Many people came to the parade route with a friend or two, found a sign they agreed with and looked for a place to stand.
Jean Peays, a teacher in Virginia, said, “I just couldn't stay away, I had to let people know that I was against a president being selected while votes were not counted. I am here because of the disenfranchisement of thousands of African-American voters in Florida. I am very disappointed that there were stories of intimidation, places being closed, voters being turned away. I feel that in the greatest country that we have, people should be able to express their free right, their First Amendment right to free speech and to vote for who they wanted to vote for. So I am very upset and very disappointed and I am just here to express that disappointment.”
Contrasting the vast amounts of corporate money being spent on the inauguration and the impoverished conditions facing many people in the nation's capital, Jean said, “It is deplorable. You have vast pockets in the Northeast, Northwest and Southwest of people who live hand to mouth. Yet they're having thousand-dollar-plus balls for a man who was born with a silver spoon in his mouth and never really had to work for anything; someone who never realized what it is like to go out and work nine to five in order to survive and pay your rent. Neither have the Cheneys. They have both led very secluded and elitist lives and it is really sad that these are the people who are going to represent our country.
“And not just them, but the senators. There was a story that has just come out that the vast majority of them are millionaires. So how can they realize what it is like for the average American? That is creating this whole class system in which the little man is lost, does not have a voice at all.”
Diana Stewart added, “I am very concerned that the person who now sits in the White House just left the state with the largest number of executed people in this country in the last 21 years. The United States is one of a handful of countries that retains the barbaric practice of the death penalty. We are in company with Iran, Iraq and China. More than 80 people have been found innocent who are on death row. It is part of a racist criminal justice system.

## List of tasks:
1) In the parade account, what job does Jean Peays have?
2) Does each statement agree with the parade account? Answer yes or no for each, quoting the words that decide it.
(a) Diana Stewart says more than 80 people on death row have been found innocent.
(b) Jean Peays says the inauguration balls cost less than a hundred dollars.
(c) Jean Peays says most senators are millionaires.

## Extracted material:
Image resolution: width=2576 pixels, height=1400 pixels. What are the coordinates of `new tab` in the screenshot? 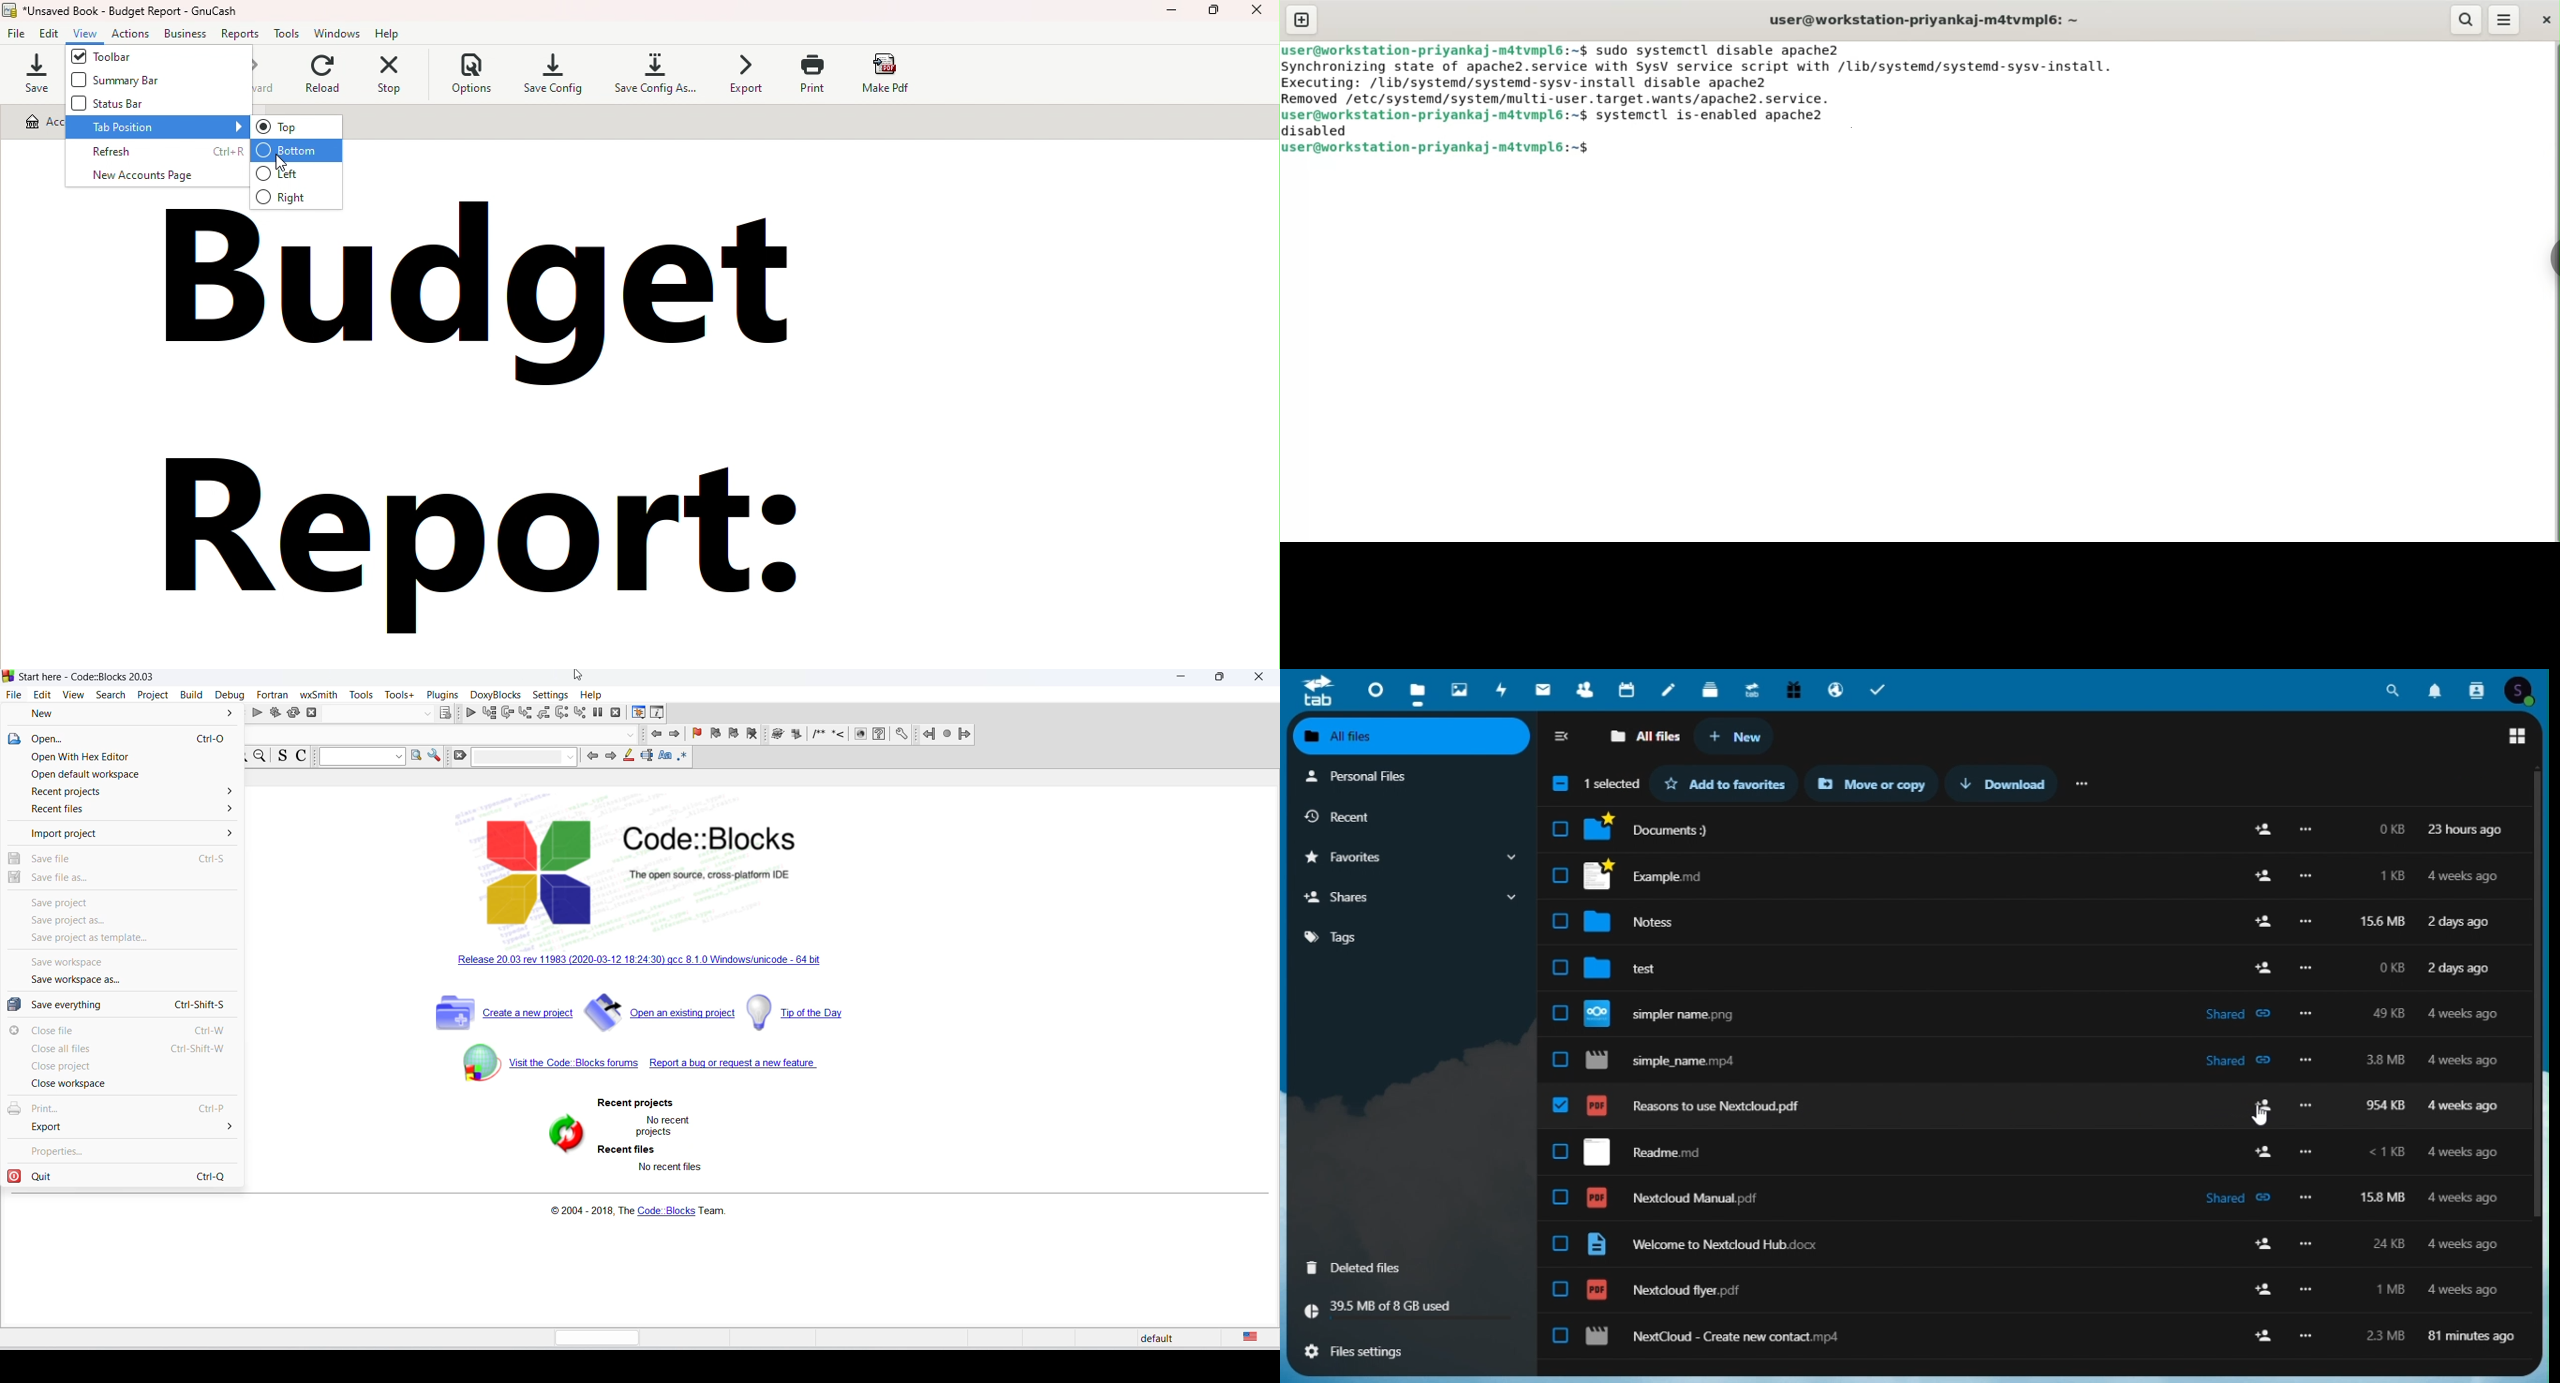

==

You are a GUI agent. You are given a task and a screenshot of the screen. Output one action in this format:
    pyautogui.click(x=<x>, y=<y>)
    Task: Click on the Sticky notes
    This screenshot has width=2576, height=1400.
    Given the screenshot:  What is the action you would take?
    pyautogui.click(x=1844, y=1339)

---

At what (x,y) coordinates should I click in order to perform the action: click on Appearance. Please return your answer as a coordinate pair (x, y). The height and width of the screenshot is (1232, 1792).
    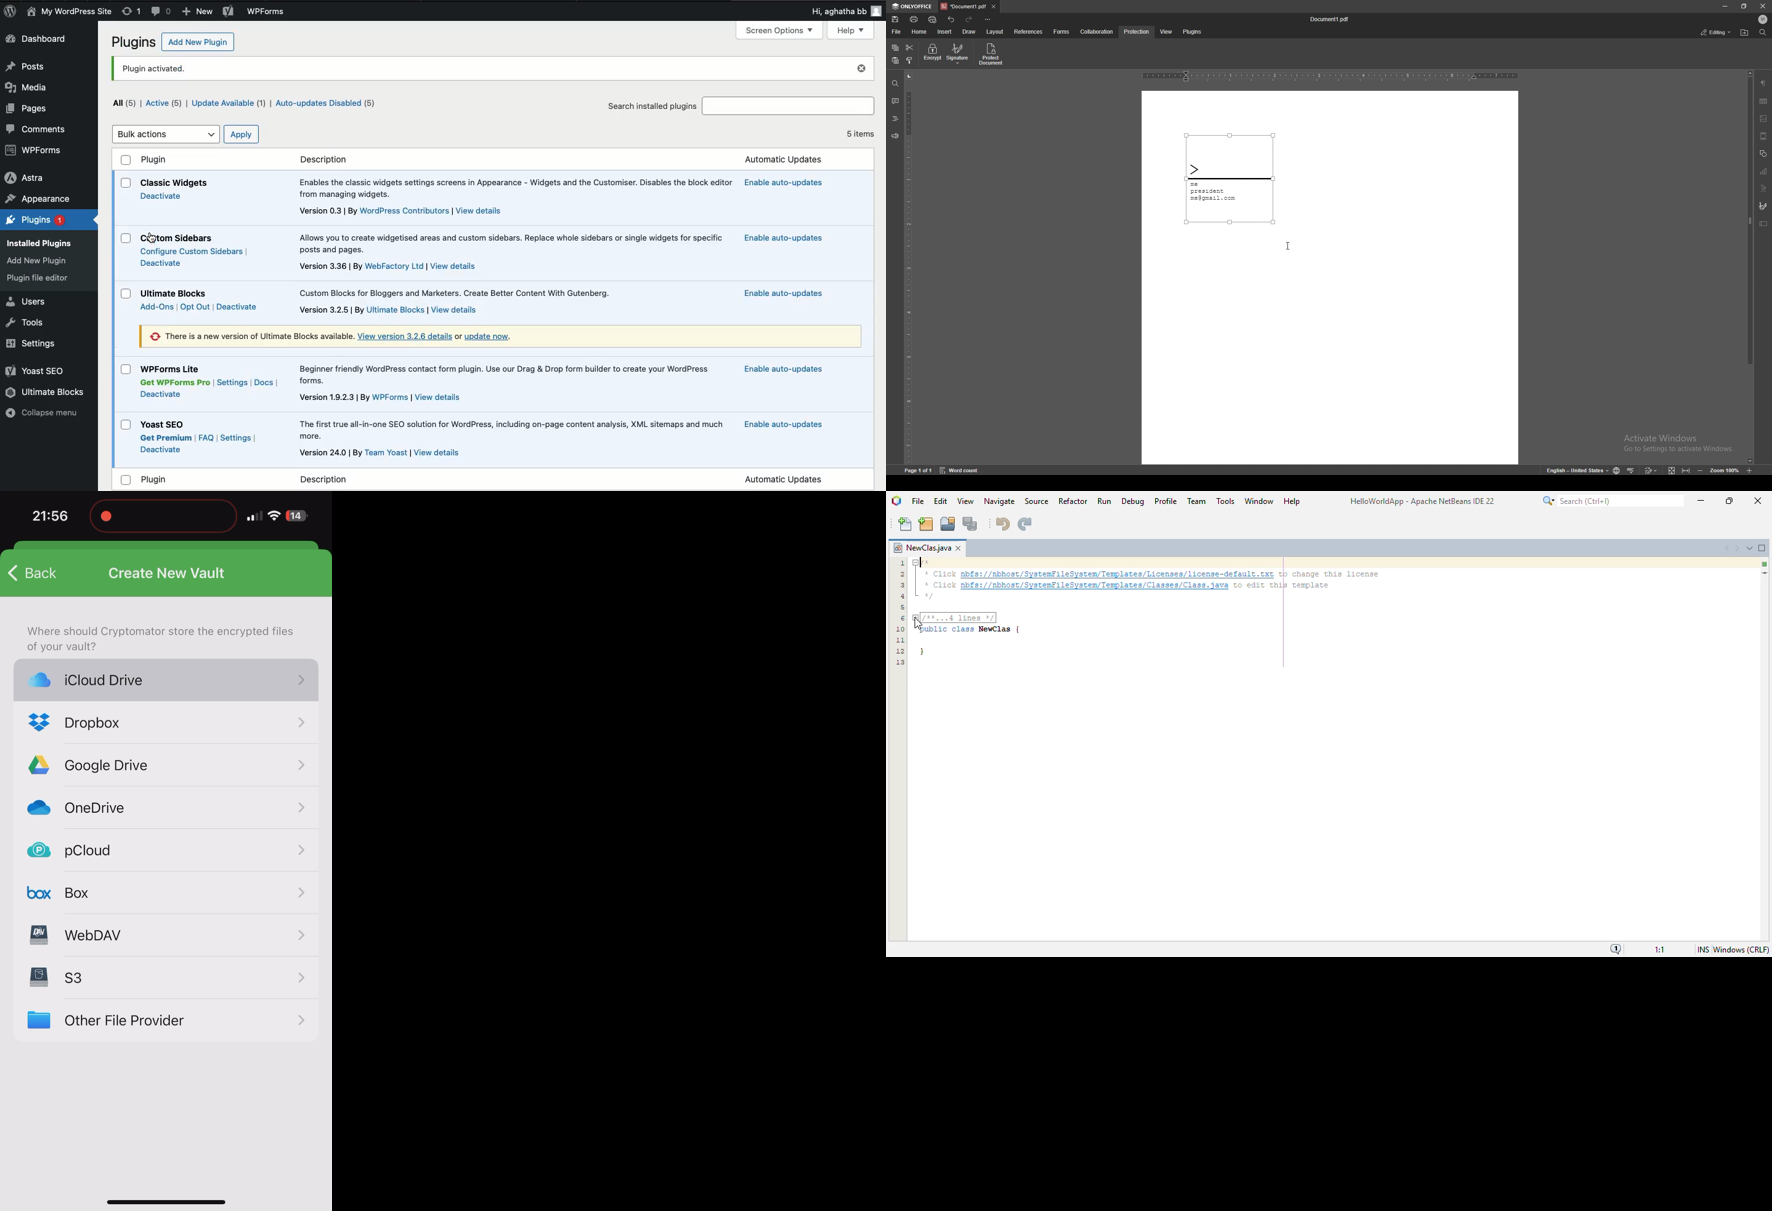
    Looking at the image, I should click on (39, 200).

## Answers per task:
1) She is a teacher in Virginia.

2)
(a) Yes: "More than 80 people have been found innocent who are on death row."
(b) No: "they're having thousand-dollar-plus balls"
(c) Yes: "the vast majority of them are millionaires"